> PROBLEM STATEMENT
Reproduce the material word for word, from its first line through the line containing "point(38,178)". Include both of those lines.

----------------

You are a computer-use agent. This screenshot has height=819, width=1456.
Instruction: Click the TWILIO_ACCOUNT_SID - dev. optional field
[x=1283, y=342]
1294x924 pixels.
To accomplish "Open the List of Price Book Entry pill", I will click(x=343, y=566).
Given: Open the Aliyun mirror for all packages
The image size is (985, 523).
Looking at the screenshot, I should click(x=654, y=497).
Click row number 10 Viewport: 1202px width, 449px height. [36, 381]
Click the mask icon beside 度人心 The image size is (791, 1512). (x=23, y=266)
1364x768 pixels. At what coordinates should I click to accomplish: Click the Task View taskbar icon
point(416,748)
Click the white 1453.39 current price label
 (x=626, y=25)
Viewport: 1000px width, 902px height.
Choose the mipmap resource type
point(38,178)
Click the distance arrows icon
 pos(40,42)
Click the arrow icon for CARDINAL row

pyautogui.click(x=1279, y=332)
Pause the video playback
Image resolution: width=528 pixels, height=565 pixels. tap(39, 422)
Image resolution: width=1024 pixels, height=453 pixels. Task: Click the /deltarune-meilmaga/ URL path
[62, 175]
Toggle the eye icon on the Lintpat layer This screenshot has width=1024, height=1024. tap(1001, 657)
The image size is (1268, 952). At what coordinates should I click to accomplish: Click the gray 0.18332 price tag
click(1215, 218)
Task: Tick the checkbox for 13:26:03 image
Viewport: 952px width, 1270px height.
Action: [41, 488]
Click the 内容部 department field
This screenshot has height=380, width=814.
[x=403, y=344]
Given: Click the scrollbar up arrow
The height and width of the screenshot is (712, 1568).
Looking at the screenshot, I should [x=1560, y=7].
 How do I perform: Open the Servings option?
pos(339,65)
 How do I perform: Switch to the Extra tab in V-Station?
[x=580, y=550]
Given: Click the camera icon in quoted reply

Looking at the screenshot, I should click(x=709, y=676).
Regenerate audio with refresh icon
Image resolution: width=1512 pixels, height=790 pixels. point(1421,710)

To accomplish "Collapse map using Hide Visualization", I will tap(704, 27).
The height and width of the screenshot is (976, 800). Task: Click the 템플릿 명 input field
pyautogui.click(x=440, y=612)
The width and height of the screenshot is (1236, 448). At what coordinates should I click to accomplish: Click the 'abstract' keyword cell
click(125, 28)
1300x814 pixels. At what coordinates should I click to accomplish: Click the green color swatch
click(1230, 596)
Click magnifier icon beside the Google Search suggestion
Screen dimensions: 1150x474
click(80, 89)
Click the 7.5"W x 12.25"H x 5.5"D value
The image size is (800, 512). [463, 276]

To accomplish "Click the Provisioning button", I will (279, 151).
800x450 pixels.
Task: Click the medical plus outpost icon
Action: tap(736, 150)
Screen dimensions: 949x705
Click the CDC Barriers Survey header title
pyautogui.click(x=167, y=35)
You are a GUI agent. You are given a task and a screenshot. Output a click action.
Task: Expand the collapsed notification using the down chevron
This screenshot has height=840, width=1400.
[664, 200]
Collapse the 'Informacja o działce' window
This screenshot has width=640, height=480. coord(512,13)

----------------

> EXERCISE OUTPUT
You are a computer-use agent. This screenshot has height=819, width=1456.
Instruction: Click the TWILIO_ACCOUNT_SID - dev. optional field
[x=1283, y=342]
1294x924 pixels.
To accomplish "Open the List of Price Book Entry pill", I will click(x=343, y=566).
Given: Open the Aliyun mirror for all packages
The image size is (985, 523).
Looking at the screenshot, I should click(x=654, y=497).
Click row number 10 Viewport: 1202px width, 449px height. [36, 381]
Click the mask icon beside 度人心 The image size is (791, 1512). (x=23, y=266)
1364x768 pixels. At what coordinates should I click to accomplish: Click the Task View taskbar icon
point(416,748)
Click the white 1453.39 current price label
 (x=626, y=25)
Viewport: 1000px width, 902px height.
Choose the mipmap resource type
point(38,178)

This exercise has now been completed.